I would like to see a fresh new leadership in the country, and I personally think Obama, while he may lack a certain amount of experience, will be open to innovative, new solutions, and will chose, I believe, advisers and cabinet members who are competent. That’s a hope. I’m also concerned that John McCain is one of the biggest hawks, together with Joe Lieberman, in the history of American politics since Teddy Roosevelt, and that concerns me. I don’t believe that war should continue to be such a routine instrument of international policy. War should be nothing other than an absolute last-ditch option of desperation. We actually have talked about in this interview proven methods that have worked repeatedly, and in fact have never failed in any scientific study, to prevent war, and even stop warfare in war-torn areas like the Middle East, because war and terrorism are the consequence of mounting tensions — political, ethnic and religious tensions, among rival factions in critical hot spots throughout the world, like the Middle East. Those tensions, unchecked, can build to the boiling point and inevitably erupt as war and social violence.
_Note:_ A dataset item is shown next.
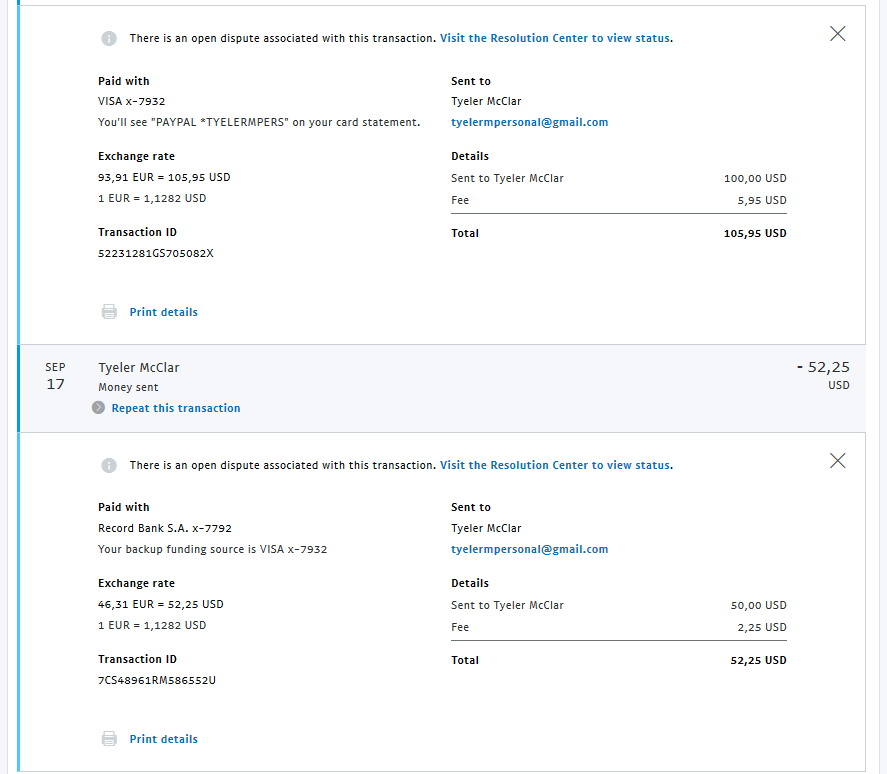Visit the Resolution Center from the Record Bank transaction

(x=556, y=465)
But this meditation approach, especially practiced in groups, can directly target and neutralize these mounting tensions so that war simply does not erupt and open warfare can be quelled in a matter of days. So this is something that works to prevent war, in preventing political, economic and ethnic tensions from reaching the boiling point, and providing a fertile field for diplomatic efforts to work. As long as the tensions are so acute, as long as the desire for vengeance and revenge are foremost in the hearts of the rival peoples, then paper treaties and ceasefires among elected representatives of those factions are really not worth the paper they are written on. You’ve got to target the basis of war and social violence, which is mounting tensions. And those can be directly targeted and diffused.
There are many solutions to prevent war, to reduce health care costs, solutions in the field of energy technology and agriculture, and certainly education, that are not really being embraced by politicians, and I don’t think that John McCain in this stage in his career is going to be sufficiently open to novel solutions that are evidence-based.